**To be done**: Put every line of the records below into a JSON list of strings, one string per line, and omit any blank lines.

**Extracted information**:
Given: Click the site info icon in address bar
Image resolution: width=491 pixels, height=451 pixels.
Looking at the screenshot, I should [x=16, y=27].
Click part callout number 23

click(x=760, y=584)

**Response to this exercise**:
[
  "Given: Click the site info icon in address bar",
  "Image resolution: width=491 pixels, height=451 pixels.",
  "Looking at the screenshot, I should [x=16, y=27].",
  "Click part callout number 23",
  "click(x=760, y=584)"
]